Reduced workspace represents a disadvantage of parallel mechanisms. The newly proposed mechanism has two translational joints with parallel axes as the first joints of both kinematic chains (Figure 2). This proposal allows the workspace to be increased to a required size in one direction, alongside the axis of the translational joints (see Figure 3), without altering the other geometric dimensions of the mechanism.

Furthermore, due to the two parallel axes, the dexterity of the mechanism is satisfactory: the points the robot can reach with any orientation around the z-axis form a homogeneous space, which is nearly as large as the total workspace (i.e., the workspace in which the points are reachable with at least one orientation). Figure 5 shows that the points with dexterity index D = 0 do not belong to the robot’s entire workspace. The other extreme regarding the dexterity index is D = 1 for the point which is reachable with any orientation.

Due to its simple architecture, the workspace interior forms a homogeneous space, which is not fragmented by points with special configurations.
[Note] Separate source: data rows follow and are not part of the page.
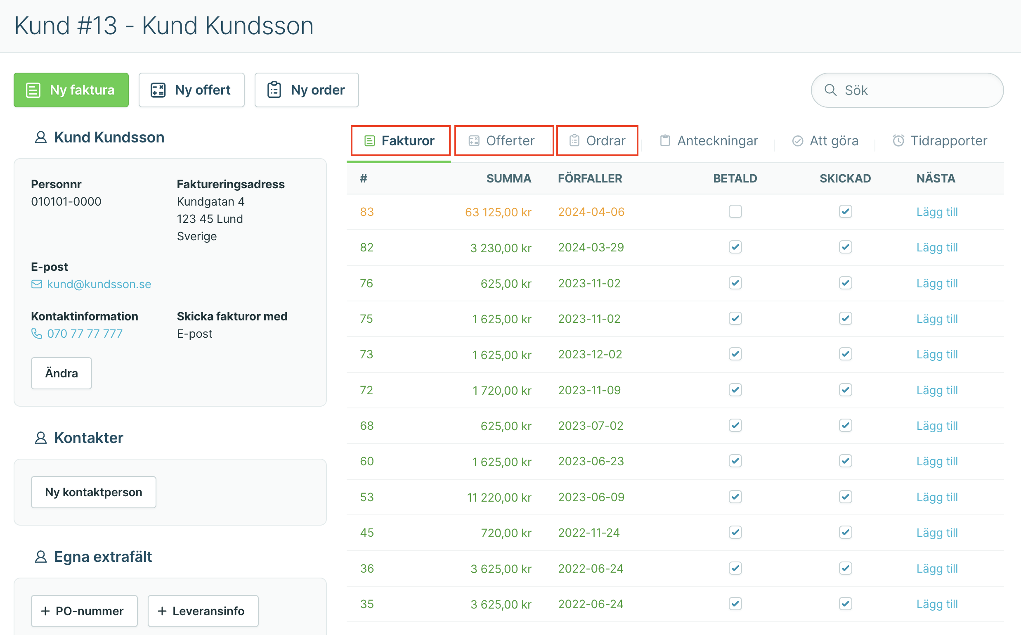Click the Ändra button

[x=61, y=373]
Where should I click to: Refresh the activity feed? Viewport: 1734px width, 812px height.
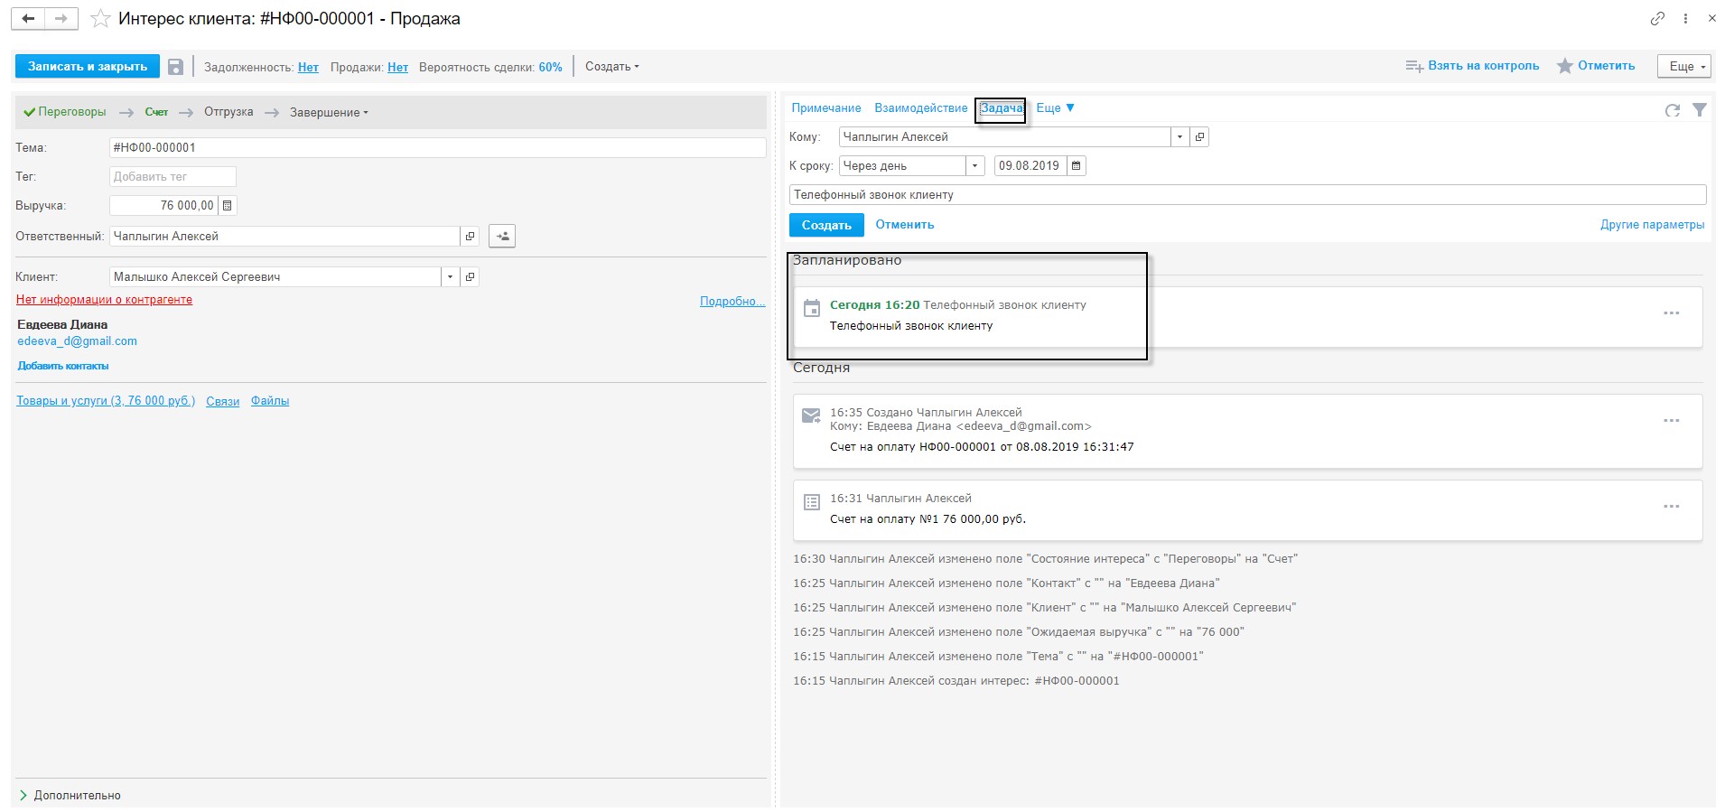click(1672, 110)
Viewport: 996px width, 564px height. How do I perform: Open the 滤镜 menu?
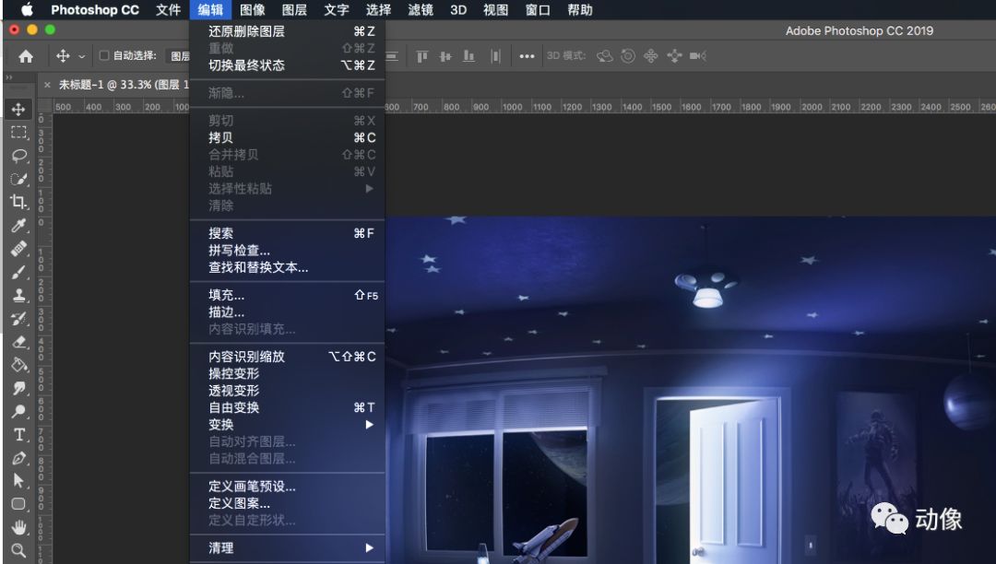pos(421,10)
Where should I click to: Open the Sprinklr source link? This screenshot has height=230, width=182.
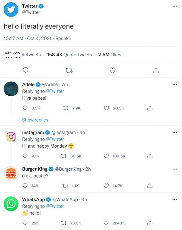click(x=63, y=39)
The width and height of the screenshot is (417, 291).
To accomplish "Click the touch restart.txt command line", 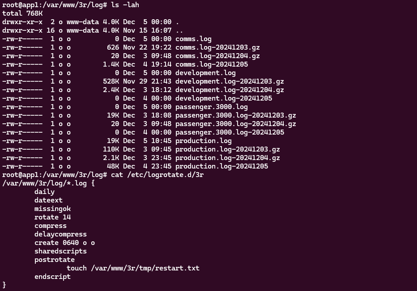I will [133, 268].
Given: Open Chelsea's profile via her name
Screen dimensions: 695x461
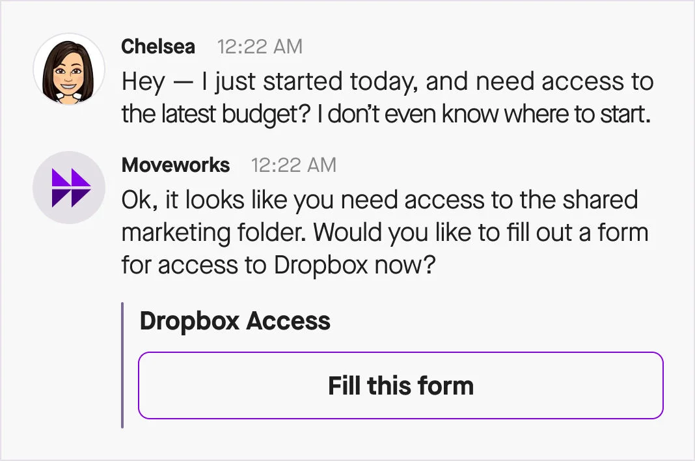Looking at the screenshot, I should pyautogui.click(x=158, y=47).
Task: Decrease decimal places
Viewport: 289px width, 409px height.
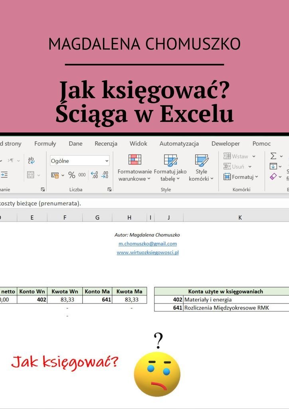Action: tap(105, 175)
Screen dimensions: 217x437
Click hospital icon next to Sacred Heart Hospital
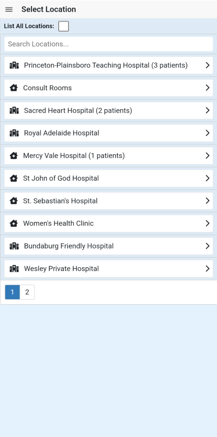click(14, 110)
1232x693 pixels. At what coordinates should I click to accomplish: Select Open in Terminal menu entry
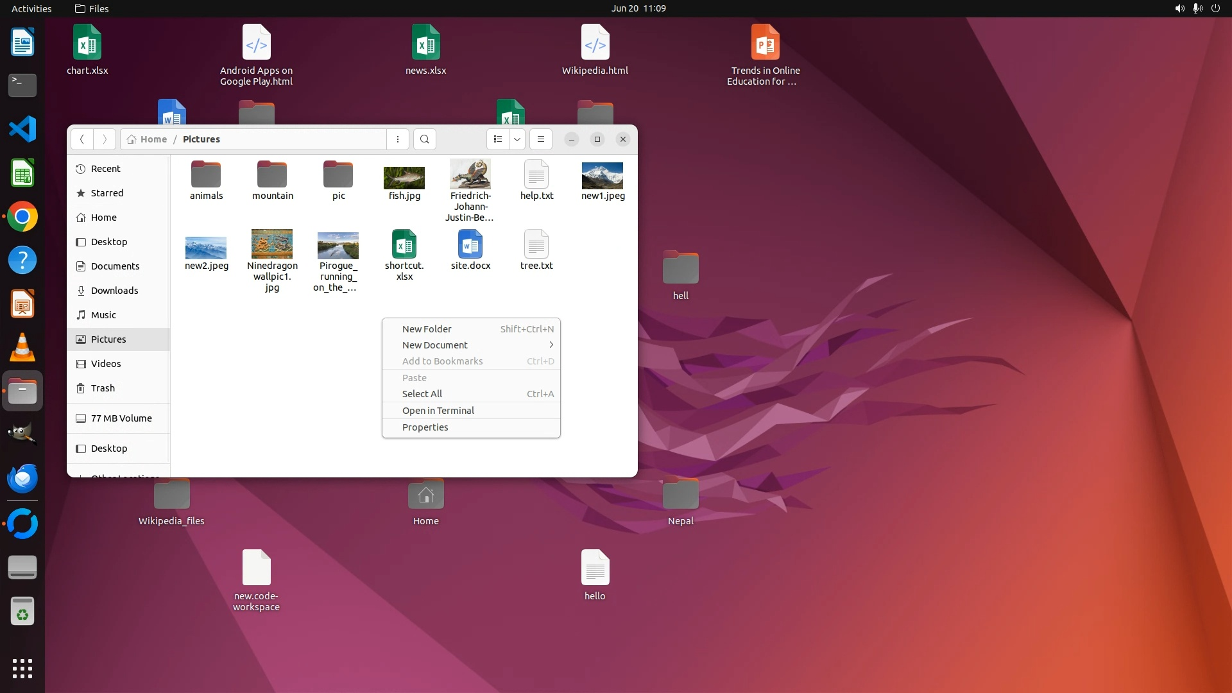(438, 411)
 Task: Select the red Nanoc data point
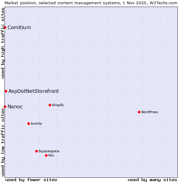click(5, 106)
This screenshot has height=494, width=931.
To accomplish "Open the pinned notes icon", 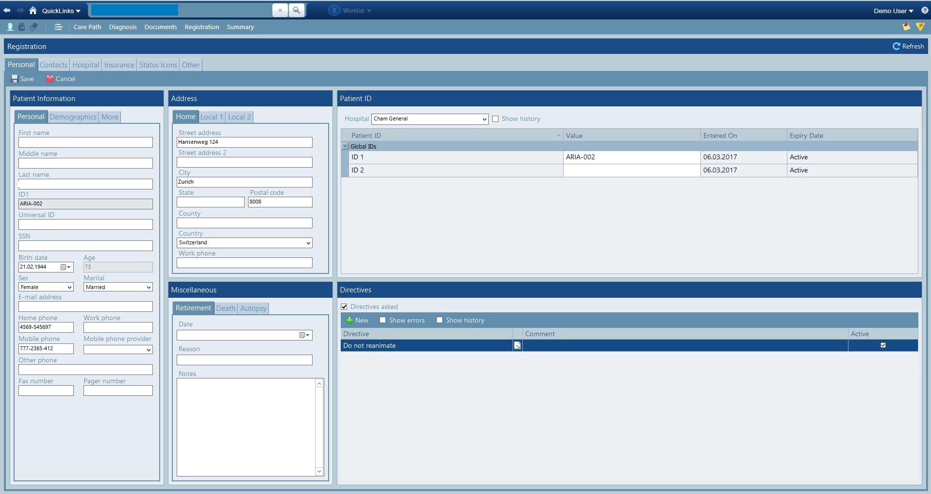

This has been proven in this paper by using the Jacobi matrix. Naturally, similarly to all other mechanisms, this mechanism also continues to lose degrees of freedom at the boundary of the workspace.

In the final section of this paper, we assigned arbitrary values to the geometric dimensions of the mechanism, enabling us to perform numerical simulations. In this context, a pick-and-place operation was modeled and, relying on the inverse problem, values of the input parameters of the mechanism ($d_i$ and ${\theta }_i$ for $i=1,2$) were determined during the simulated motion and the time variation in those parameters.

The fact that the path curvature radius decrease has a pronounced influence on the robot kinematic parameters is due to the specific design of the 2TRRPa mechanism and requires further investigation in order to provide adequate control for the robot to be implemented in the future. Further plans involve optimizing the geometric size of the newly introduced mechanism considering various criteria like workspace shape and control speed curves, completed with performance testing of the proposed robot mechanism based on various parameters [38]. The future work of the authors also includes the building of a fully functional 3D model of the presented mechanism in order to check the theoretical findings from this paper, as well to address the dynamical behavior of the mechanism.